Verweerster heeft met een memorie van antwoord van 30 juli 2013 verweer gevoerd. Zij heeft daarbij geconcludeerd tot niet-ontvankelijkverklaring van eiseres dan wel afwijzing van haar vorderingen, met een veroordeling in de kosten. Bij de memorie van antwoord zijn eveneens veertien producties (genummerd 1-14) gevoegd.
1.3
Met een brief van 30 september 2013 heeft de gemachtigde van verweerster twee nadere producties (genummerd 15 en 16) ingezonden. Op dezelfde datum heeft de gemachtigde van eiseres zeven nadere producties ingezonden (genummerd 15– 21). De dag erna, op 1 oktober 2013, zond hij nog vijf producties (genummerd 22– 26).
1.4
De mondelinge behandeling heeft plaatsgevonden te Utrecht op 7 oktober 2013. Eiseres is verschenen in persoon, bijgestaan door haar gemachtigde. Aan de zijde van verweerster waren aanwezig naast haar gemachtigde: de heren drs. C. (voorzitter van de raad van bestuur) en drs. D. (gynaecoloog en voorzitter van de medische staf), mevrouw dr. E. (vertegenwoordiger van de vakgroep interne geneeskunde) en mevrouw F. (beleidsmedewerker medische staf/stafmaatschap).

# # #

▸ De opdracht
Geef letterlijk het gedeelte van het tekstfragment weer dat opent met de woorden "Verweerster heeft met" en sluit met "(genummerd 22– 26).". De records spelen hierbij geen enkele rol.

▸ Uittreksel gegevensset
# # #

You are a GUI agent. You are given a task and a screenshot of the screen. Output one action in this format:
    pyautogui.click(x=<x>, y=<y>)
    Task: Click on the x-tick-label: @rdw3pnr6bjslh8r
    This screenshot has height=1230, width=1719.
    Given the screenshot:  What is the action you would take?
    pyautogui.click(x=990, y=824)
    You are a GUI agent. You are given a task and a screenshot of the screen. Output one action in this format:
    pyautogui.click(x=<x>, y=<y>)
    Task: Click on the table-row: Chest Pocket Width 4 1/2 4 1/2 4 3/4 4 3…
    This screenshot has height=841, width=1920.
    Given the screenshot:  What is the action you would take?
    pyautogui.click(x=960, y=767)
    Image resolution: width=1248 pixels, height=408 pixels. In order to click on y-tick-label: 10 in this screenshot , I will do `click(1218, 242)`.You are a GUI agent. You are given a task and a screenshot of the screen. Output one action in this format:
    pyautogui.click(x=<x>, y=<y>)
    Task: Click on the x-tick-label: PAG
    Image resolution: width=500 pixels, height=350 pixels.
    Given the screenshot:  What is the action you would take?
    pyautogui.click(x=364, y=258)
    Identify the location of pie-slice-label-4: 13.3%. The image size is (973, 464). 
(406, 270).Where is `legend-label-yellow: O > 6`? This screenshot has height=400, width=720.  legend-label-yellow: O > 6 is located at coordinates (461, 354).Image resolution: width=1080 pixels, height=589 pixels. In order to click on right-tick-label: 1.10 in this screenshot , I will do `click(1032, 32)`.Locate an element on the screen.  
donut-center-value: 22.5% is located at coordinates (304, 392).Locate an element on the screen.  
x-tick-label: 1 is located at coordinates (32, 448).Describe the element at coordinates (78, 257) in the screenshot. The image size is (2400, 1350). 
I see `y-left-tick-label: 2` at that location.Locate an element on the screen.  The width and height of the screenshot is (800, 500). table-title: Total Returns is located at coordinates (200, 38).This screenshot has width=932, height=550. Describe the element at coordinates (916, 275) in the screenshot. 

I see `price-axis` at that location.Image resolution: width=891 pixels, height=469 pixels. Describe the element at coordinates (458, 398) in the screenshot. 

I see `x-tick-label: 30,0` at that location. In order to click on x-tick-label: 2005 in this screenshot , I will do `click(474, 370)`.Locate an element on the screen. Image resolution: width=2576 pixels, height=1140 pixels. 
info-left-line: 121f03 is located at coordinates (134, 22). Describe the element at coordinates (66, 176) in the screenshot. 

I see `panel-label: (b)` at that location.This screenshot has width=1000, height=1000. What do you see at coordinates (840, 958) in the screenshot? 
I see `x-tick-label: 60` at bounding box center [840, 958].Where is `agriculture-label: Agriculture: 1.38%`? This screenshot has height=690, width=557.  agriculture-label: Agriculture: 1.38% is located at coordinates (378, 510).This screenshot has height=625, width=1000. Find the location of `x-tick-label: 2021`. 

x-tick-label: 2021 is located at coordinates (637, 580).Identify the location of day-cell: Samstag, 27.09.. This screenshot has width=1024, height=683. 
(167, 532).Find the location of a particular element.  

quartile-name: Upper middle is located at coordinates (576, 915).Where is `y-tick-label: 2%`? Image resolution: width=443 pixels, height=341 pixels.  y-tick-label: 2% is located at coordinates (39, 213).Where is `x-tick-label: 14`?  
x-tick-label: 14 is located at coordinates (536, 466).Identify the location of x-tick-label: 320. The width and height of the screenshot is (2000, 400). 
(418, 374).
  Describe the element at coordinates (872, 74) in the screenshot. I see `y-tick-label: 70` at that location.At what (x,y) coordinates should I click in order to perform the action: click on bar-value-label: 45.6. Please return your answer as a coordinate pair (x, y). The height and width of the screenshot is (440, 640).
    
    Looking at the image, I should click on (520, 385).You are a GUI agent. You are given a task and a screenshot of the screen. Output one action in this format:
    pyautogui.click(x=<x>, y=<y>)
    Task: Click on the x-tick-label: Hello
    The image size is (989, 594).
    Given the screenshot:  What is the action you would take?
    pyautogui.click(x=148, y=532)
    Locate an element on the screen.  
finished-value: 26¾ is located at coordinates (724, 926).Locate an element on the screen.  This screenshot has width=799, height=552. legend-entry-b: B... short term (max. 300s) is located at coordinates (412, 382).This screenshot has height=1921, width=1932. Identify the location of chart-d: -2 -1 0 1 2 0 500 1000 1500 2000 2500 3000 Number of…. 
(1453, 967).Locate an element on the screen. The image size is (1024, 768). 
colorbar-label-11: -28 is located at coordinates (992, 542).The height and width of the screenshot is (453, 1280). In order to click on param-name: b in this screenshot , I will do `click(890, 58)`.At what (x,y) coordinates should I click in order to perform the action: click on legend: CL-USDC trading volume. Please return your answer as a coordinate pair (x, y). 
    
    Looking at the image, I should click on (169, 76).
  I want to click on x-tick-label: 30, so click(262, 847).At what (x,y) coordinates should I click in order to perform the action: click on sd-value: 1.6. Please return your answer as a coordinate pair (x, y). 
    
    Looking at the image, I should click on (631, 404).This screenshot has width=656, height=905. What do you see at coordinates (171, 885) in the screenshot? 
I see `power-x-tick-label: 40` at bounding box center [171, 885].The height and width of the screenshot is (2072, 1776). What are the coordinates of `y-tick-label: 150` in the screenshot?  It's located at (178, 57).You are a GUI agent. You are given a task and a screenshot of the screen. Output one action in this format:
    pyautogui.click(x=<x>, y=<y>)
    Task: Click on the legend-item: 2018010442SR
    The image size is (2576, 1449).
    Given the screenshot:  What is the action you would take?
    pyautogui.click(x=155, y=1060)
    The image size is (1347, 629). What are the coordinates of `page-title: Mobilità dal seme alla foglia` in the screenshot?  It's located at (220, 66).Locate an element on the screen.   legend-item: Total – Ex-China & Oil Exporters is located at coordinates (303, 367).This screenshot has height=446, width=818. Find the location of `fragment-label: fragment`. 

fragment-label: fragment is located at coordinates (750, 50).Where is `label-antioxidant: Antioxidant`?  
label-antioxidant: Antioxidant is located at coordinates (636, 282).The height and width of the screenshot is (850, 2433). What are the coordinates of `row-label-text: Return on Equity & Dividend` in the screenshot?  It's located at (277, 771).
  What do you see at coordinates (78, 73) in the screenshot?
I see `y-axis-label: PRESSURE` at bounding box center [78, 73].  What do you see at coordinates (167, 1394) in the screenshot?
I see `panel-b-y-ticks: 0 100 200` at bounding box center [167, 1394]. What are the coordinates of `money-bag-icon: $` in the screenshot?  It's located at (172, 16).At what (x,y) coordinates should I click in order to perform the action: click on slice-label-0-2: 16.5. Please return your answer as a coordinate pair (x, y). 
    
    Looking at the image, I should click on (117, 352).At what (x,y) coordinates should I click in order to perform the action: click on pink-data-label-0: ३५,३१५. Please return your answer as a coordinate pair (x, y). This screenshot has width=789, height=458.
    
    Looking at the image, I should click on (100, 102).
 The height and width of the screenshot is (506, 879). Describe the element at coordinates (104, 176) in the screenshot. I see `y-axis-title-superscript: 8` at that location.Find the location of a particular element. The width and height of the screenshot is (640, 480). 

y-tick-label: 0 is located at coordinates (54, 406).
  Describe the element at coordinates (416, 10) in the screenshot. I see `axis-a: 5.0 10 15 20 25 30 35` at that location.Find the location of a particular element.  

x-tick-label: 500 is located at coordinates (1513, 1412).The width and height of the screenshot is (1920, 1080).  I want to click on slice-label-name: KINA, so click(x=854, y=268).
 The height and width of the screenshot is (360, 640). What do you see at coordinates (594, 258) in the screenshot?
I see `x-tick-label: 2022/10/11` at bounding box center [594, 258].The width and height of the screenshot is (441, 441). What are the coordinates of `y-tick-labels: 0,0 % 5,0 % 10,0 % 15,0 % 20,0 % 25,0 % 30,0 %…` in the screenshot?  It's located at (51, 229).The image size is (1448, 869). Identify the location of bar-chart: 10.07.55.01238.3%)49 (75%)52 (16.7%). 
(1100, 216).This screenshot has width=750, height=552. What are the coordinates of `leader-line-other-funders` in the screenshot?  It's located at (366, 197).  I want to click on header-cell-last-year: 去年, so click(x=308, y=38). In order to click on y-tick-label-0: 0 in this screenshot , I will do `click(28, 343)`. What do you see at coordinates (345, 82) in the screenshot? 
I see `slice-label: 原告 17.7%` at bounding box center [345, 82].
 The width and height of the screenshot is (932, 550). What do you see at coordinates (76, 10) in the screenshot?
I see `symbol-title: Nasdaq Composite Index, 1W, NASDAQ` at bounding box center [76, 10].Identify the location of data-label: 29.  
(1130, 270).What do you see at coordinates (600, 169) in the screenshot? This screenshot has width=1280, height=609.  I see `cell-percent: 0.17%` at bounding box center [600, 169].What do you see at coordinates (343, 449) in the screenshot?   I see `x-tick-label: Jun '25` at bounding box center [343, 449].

# # #

▸ Antwoord
Verweerster heeft met een memorie van antwoord van 30 juli 2013 verweer gevoerd. Zij heeft daarbij geconcludeerd tot niet-ontvankelijkverklaring van eiseres dan wel afwijzing van haar vorderingen, met een veroordeling in de kosten. Bij de memorie van antwoord zijn eveneens veertien producties (genummerd 1-14) gevoegd.
1.3
Met een brief van 30 september 2013 heeft de gemachtigde van verweerster twee nadere producties (genummerd 15 en 16) ingezonden. Op dezelfde datum heeft de gemachtigde van eiseres zeven nadere producties ingezonden (genummerd 15– 21). De dag erna, op 1 oktober 2013, zond hij nog vijf producties (genummerd 22– 26).